Os terapeutas são realmente sem julgamento?

Um artigo no New York Times na semana passada pergunta o que um terapeuta ou um conselheiro deve fazer quando suas crenças morais ou religiosas estão em conflito com o estilo de vida de um cliente. Subjacente à questão é outro: os terapeutas devem ser sem julgamento?

De acordo com o autor do artigo, Mark Oppenheimer, um estudante que trabalha em pós-graduação em aconselhamento, recebeu um cliente cujo estilo de vida não era aceitável em sua religião. Ela solicitou que o cliente fosse encaminhado para outro conselheiro em vez de correr o perigo de ter que afirmar seu estilo de vida. O aluno era um cristão evangélico. O cliente era homossexual.

A escola aceitou seu pedido, atribuiu o cliente a outro conselheiro e iniciou um processo disciplinar contra o aluno, expulsando-a por um ato discriminatório contra gays e lésbicas.
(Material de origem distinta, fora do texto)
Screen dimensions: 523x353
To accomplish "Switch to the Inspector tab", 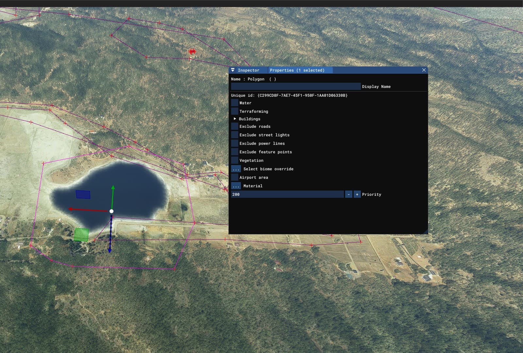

O aluno então processou a escola por discriminação contra ela por suas crenças religiosas.

O caso está agitando uma tempestade de discussão entre psicoterapeutas e conselheiros em todo o país. Embora haja uma série de questões, duas questões parecem estar a tomar posição central. Primeiro, é ético para um terapeuta ou um conselheiro encaminhar um cliente para outro profissional qualificado se eles acharem que não podem trabalhar com esse cliente por motivos morais? E em segundo lugar, uma instituição pode insistir para que um terapeuta ou um conselheiro pratique de uma maneira que vá contra suas crenças religiosas?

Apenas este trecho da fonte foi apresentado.